● **取り組む課題**
A – ジュエリーブランドの記事のうち「ブランドの原点であるムーンリ」で始まり「たシルバーネックレスもある。」で終わる部分を、「シルバー」を「プラチナ」に更新して書き直してください。
B – ジュエリーブランドの記事の最後の文に続けて、その先の文章を書いてください。
---------- 本文抜粋 ----------
MDPオファー「メゾンドパルス」 実験的アプローチで作るジュエリー

2024/11/08 12:30 更新


コーヒー染めしたハートシェルでパールをつないだネックレスは24年秋冬の新作

 MDPオファー(東京)の「メゾンドパルス」は、21年に誕生したシルバー中心のジュエリーブランドだ。今年9月には仏パリの展示会に出展、京都の藤井大丸に1号店をオープンし、新しい一歩を踏み出している。

(中村維)

素材、加工から

 ブランドの原点であるムーンリング(税込み2万1450~2万9700円)は、リング状の天然石にシルバーが絡みついたような不思議な造形だ。「石の硬度や水分量などを計算しながら、工場の方と編み出した独自の技法で作っている」とデザイナー兼MDPオファー社長のサコさん。

 パールネックレス(3万7400円)の間につなぐ茶色のハート型シェルは、コーヒー染めをしたもの。アレルギーに配慮し、特殊な素材でコーティングしたシルバーネックレスもある。

 こうした加工は、サコさん自身が研究論文や医療用で使われる素材などを調べ、実験しながら編み出したものが多い。ブランドのコンセプトはトライアンドエラー。新たな発想や物作りへのアプローチを経て、ジュエリーを生み出すことをモットーとする。

人から人に

 デザイン面では「可愛い、身に着けたい、着けている人を見たいと思えるもの」を重視し、コーディネートに溶け込むことを心掛けている。ヒットアイテムの一つであるバルーンアートにヒントを得たリングやペンダントは、ぷっくりとした花や犬のモチーフが愛らしい。
---------- データ抜粋 ----------
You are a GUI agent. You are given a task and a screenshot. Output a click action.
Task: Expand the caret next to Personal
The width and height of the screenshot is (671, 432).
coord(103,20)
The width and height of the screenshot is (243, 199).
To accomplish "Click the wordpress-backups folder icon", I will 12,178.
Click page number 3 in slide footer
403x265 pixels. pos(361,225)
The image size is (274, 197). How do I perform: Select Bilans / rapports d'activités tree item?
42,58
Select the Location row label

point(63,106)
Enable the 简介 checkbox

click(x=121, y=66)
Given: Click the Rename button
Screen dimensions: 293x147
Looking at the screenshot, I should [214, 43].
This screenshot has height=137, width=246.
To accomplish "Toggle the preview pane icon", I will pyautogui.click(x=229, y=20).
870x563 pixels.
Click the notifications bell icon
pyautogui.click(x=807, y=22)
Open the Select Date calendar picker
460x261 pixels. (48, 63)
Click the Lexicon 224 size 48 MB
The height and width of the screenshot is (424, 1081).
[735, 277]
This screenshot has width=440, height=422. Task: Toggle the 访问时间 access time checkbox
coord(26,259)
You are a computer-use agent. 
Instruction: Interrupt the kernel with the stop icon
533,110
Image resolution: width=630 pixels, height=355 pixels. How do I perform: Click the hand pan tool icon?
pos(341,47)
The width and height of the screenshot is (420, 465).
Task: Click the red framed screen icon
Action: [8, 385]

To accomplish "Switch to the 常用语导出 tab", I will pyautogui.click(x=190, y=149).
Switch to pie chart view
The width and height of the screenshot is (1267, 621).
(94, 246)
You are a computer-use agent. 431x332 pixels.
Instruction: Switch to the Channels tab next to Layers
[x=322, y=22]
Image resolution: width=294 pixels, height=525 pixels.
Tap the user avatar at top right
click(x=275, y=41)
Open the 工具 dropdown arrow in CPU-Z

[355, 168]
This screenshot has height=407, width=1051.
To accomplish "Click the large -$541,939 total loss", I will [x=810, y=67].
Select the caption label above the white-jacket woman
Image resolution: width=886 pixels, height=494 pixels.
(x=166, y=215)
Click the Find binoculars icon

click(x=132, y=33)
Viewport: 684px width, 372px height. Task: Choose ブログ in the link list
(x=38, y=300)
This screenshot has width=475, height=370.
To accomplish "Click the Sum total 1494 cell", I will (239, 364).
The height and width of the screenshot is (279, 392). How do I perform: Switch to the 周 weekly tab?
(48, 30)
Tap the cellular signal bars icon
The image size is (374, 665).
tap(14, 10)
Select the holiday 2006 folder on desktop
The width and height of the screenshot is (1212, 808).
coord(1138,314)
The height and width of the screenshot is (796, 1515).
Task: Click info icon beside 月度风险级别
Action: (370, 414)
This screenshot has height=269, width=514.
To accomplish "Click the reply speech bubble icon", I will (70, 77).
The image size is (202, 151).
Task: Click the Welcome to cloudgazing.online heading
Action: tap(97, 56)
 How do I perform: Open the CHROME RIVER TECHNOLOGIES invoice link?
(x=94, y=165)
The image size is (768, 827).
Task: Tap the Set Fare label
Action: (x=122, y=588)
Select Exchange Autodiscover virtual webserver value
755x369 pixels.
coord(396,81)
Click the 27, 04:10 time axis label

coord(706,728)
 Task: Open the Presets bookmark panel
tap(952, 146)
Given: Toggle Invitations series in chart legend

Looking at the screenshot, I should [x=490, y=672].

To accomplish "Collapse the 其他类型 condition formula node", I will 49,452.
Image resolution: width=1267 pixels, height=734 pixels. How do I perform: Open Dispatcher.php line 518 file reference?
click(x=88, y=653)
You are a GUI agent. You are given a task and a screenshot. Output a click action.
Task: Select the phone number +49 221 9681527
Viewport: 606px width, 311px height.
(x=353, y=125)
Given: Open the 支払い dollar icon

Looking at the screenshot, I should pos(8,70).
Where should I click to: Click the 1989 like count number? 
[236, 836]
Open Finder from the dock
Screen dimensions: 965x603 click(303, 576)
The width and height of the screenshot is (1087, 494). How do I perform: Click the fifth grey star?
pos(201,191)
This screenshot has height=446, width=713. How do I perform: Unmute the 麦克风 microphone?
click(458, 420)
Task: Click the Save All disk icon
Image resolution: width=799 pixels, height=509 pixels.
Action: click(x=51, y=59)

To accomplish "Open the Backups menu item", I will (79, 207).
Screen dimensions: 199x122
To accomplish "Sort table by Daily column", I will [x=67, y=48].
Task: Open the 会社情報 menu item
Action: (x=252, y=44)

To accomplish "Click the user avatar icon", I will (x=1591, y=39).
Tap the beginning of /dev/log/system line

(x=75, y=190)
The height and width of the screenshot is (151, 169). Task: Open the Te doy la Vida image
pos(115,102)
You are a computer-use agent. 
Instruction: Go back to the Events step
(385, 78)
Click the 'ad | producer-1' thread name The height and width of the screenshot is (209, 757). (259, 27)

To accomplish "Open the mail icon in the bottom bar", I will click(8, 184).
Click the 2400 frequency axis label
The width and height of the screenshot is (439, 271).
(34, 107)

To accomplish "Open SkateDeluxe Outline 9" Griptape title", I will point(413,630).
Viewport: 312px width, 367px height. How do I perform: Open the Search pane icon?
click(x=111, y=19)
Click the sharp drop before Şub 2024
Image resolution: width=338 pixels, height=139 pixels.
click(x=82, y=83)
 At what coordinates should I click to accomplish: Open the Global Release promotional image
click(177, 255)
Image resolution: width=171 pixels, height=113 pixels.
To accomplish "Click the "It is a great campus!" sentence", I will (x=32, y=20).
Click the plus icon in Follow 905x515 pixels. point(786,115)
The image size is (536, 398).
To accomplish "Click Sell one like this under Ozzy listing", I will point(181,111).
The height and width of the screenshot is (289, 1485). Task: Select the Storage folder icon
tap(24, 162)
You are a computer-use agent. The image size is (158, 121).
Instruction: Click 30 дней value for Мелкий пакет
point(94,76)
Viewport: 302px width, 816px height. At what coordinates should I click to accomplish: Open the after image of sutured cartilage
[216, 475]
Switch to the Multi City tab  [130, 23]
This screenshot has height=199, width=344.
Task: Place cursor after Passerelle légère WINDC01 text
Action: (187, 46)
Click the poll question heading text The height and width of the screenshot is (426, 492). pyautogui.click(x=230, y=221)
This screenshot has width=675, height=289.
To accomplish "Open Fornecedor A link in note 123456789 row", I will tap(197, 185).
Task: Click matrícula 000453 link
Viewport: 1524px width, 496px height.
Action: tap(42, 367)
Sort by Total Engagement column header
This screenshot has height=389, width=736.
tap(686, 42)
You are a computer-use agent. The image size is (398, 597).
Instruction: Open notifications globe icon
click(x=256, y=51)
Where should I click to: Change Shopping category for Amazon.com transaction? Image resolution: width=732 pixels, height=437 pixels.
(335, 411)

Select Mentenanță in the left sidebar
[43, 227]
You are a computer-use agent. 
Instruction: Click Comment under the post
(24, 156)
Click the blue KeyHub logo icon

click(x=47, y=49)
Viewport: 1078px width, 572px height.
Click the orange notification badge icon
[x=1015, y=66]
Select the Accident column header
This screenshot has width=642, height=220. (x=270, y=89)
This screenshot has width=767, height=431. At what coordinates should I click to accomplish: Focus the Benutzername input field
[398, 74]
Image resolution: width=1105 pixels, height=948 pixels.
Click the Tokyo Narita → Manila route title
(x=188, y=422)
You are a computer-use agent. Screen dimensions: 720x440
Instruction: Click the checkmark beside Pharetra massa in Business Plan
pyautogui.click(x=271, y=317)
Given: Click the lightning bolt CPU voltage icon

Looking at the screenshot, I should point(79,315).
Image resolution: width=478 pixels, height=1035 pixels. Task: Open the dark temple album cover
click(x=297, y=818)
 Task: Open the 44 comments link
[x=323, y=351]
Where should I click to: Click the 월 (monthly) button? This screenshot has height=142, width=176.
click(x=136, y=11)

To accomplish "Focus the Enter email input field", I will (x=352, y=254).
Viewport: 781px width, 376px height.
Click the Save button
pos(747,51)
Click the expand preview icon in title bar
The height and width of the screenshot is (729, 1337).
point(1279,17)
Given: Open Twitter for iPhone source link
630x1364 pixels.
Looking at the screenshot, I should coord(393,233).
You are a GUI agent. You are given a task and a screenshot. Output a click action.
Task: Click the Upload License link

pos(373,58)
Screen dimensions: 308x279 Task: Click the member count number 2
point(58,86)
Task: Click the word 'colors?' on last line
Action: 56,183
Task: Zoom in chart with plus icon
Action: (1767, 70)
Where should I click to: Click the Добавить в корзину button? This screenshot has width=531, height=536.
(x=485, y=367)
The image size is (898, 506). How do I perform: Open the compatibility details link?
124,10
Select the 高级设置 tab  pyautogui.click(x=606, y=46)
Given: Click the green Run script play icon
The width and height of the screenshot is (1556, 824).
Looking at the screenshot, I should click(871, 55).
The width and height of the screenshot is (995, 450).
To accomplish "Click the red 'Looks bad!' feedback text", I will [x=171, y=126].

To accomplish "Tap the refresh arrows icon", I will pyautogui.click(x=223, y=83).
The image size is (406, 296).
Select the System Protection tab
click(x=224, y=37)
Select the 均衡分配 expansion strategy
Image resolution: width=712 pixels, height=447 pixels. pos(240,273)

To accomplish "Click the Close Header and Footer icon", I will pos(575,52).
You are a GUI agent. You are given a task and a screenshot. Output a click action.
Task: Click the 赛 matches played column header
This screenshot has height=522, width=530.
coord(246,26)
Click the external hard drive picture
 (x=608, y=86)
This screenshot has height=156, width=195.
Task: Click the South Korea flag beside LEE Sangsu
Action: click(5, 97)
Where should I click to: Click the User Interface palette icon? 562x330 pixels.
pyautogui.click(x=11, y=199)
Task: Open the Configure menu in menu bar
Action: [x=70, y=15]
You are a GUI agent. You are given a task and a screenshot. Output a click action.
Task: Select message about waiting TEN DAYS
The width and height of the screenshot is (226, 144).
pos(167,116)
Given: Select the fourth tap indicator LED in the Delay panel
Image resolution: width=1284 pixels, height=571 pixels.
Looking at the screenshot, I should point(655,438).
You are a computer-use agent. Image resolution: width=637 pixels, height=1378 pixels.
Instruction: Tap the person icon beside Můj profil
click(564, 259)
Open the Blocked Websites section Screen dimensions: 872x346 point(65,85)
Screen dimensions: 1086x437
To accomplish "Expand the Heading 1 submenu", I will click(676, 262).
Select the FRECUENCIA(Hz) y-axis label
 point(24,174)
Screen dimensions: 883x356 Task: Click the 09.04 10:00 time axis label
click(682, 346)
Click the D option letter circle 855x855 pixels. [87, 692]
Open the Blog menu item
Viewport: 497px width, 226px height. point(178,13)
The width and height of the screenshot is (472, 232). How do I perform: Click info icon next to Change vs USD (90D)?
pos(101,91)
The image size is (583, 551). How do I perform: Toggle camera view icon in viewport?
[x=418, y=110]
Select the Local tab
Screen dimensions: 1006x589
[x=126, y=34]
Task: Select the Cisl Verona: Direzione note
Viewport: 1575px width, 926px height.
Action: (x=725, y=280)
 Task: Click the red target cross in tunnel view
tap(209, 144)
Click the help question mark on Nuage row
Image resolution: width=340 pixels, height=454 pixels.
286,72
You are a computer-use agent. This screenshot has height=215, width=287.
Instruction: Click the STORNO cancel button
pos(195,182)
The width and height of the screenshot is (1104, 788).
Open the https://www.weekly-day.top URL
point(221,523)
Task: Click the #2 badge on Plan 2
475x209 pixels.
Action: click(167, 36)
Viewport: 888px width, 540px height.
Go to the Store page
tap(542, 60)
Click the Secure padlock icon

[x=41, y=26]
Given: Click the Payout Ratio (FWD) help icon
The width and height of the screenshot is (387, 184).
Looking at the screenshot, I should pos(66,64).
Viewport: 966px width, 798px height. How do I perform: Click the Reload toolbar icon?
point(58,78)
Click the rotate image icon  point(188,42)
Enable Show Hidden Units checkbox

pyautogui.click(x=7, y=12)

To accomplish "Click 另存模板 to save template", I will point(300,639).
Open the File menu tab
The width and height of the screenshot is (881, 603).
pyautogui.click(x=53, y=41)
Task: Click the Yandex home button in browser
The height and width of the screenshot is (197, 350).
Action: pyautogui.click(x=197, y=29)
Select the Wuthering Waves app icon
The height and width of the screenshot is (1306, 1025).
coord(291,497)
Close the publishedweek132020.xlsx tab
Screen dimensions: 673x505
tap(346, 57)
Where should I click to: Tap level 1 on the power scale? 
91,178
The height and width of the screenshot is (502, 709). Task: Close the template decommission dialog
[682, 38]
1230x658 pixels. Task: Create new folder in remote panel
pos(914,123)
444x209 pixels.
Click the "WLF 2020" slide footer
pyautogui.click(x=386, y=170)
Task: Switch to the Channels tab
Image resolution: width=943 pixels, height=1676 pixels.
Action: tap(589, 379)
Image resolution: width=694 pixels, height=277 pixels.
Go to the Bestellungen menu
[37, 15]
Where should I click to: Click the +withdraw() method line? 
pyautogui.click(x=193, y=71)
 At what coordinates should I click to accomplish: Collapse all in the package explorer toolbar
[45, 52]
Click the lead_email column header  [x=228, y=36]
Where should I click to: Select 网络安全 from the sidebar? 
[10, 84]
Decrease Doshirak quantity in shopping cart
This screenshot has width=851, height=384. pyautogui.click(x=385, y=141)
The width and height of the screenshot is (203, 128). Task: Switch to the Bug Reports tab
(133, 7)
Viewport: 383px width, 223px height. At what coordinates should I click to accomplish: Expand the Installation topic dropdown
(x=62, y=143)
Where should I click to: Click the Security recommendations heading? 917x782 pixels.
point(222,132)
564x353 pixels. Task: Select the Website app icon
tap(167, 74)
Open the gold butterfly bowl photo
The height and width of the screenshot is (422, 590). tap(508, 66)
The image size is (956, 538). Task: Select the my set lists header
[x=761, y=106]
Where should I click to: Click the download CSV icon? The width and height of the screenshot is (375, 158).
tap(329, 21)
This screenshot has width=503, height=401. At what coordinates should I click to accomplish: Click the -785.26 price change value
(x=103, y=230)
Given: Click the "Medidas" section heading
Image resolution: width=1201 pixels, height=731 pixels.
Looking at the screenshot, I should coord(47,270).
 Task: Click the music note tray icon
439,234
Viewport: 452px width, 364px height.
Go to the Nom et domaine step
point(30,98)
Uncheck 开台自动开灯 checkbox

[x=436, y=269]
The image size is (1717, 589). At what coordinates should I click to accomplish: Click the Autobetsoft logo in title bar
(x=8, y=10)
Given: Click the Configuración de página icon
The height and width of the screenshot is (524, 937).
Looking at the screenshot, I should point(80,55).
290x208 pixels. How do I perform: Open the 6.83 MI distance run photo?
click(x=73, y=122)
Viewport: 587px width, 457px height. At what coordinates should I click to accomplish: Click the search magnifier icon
----------
● **課題の解答**
A –
ブランドの原点であるムーンリング(税込み2万1450~2万9700円)は、リング状の天然石にプラチナが絡みついたような不思議な造形だ。「石の硬度や水分量などを計算しながら、工場の方と編み出した独自の技法で作っている」とデザイナー兼MDPオファー社長のサコさん。

 パールネックレス(3万7400円)の間につなぐ茶色のハート型シェルは、コーヒー染めをしたもの。アレルギーに配慮し、特殊な素材でコーティングしたプラチナネックレスもある。

B –
 立ち上げ当初はギャラリーでの展示販売会をメインに販売し、その後展示会ベースに切り替え、セレクトショップへの卸売りや期間限定店を始めた。ECも開設。1号店を開いた藤井大丸は「初めて期間限定店を出させてもらい、その後もとてもお世話になった店」だ。京都は学生時代から縁があり、「人とのつながりを感じられる場。ジュエリーも人から人につないでいくもの」と話す。

藤井大丸の1号店

 年明けには、東京の事務所をショールーム兼ギャラリー兼アトリエにリニューアルする計画があり、「できる挑戦はまだたくさんあると思う」としている。

SAKO(サコ) 神戸出身。京都芸術大学でジュエリーを専攻し卒業。フランス国立高等装飾美術学校でのファッション専攻を経て、コム・デ・ギャルソンに入社。ジュンヤワタナベに企画として参画。21年に自身のブランドを立ち上げた。23年MDPオファー設立。27歳。